Previous Moonday Features        Current Moonday Features        Upcoming Moonday Features

Carine Topal, a native New Yorker, writes and teaches in Los Angeles, California. She participated in the grassroots organization California Poets in the Schools. Since 1982, she has anthologized the poetry of special needs children. She was a resident poet for the City of Manhattan Beach as well as artist-in residence for Manhattan Beach elementary schools. She has been conducting poetry workshops for adults for over 10 years. Her work has appeared in many journals in both Canada and the U.S. Carine has performed her work on KPFK radio, at the Skirball Museum, Los Angeles County Museum, and the old Venice Jail. She is the recipient of several poetry awards from. In 2004, Carine was nominated for a Pushcart Prize in 2004, awarded a June residency at Hedgebrook, in Washington State. She also received a fellowship to write in St Petersburg, Russia. Her new manuscript, In the Heavens of Never Before, is making the rounds.

METROPOLITAN
                               -  photograph by Francisco Hidalgo

outside
the metro
she lingers

like vapor in
a floor-
length cape

secrets
she carries
remind me

of dust
her arms
painfully crossed

in pockets of
cold, the fogged
lamppost

the half-moon
behind her
a trinity

of houses
the sound of
taffeta moving

it must be
winter: color of
pearl, bare trees

I think 
it is about
to rain

 

LOS ANGELES MOTEL, 1955
                                                            -Photograph by Robert Frank

It was Mary 
standing 
in the dust 
at 4 a.m.
or if not Mary 
who scribbled 
on the mirrors 
with the ruby red
#2 was it Mary 
with those black 
melon eyes staring 
at your lens or were you
naked holding the 
Hasselblad, whispering 

give me that look

as if you were 
giving it 
to chemical reaction 
right there 
in the Hide-Away Motel 
and Mary, standing 
by the 19” Motorola
one tit bigger 
than the other 
scratching her ass
hissing to you through 
broken teeth,

it’s 4 a.m. make love to me?

 

 

 

 

DOWN THE STEPS OF MONTMARTRE, 1936
                                                                                                          - Edward Steiglitz photo 


Love happens anywhere you find it. This is Paris; I have heard it happens. And in this postcard I send to you, the tree that gives shade beside the lamppost that gives light, strikes me. 

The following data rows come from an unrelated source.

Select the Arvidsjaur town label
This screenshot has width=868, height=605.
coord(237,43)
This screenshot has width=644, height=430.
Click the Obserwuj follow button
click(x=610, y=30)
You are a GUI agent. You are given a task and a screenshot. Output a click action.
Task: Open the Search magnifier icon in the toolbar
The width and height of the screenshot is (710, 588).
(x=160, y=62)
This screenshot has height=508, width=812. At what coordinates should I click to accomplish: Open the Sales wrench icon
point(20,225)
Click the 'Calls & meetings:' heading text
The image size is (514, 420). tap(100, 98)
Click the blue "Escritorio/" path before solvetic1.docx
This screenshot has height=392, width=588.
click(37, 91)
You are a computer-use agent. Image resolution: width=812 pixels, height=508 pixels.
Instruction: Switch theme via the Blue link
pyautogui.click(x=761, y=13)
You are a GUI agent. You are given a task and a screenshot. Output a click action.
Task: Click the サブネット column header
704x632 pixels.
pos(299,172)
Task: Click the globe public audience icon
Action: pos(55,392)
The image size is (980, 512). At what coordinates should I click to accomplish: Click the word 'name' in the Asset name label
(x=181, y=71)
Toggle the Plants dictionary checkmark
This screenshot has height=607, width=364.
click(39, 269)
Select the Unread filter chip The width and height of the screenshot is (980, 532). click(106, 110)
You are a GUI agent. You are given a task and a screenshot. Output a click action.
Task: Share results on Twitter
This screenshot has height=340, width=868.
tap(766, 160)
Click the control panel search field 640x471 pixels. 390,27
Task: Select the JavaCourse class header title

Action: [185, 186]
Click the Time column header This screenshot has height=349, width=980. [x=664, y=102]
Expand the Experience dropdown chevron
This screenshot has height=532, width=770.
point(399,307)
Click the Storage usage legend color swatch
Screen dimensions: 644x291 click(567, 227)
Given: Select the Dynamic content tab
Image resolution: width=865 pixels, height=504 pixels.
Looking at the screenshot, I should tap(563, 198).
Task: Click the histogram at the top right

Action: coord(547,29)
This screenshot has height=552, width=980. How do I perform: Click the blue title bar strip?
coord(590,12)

Your eyes are directed down the steps by lampposts and trees quintessentially French because they fit so well into the small earth porticos, like brides and grooms working their way home at 2 am. 

Down the Steps of Montmartre, a single shoe is forgotten in the rush. A signed note smudged with the damp prints fingers leave in the fog of a Paris night, left by a woman who walked down the many brick steps, at say, 2 am, scooping up love's evidence, teary eyed, as if the lover she had always dreamed of but never had, was magically there; here, her shoe, there, his note. A note about light and shadow, love and the physical act of falling. 

His signature declares their destiny and it is just her luck to be there, down the steps of Montmartre. Imagine that someone might have missed this; see, that according to the layout of Paris, a love note, a neglected shoe, is what one would find in a place such as this. In a light filled with fog, down a narrow passage, guided by tidy trees. 

Women are greeted here, to the center of love, to the slender, delicate, shy. To the kiss; the permanent slight fever even after his hand has left the heart.

 

 

© 2005 Carine Topol

MOONDAY HOME PAGE (Current Features)
MOONDAY (Previous Features)                               MOONDAY (Upcoming Features)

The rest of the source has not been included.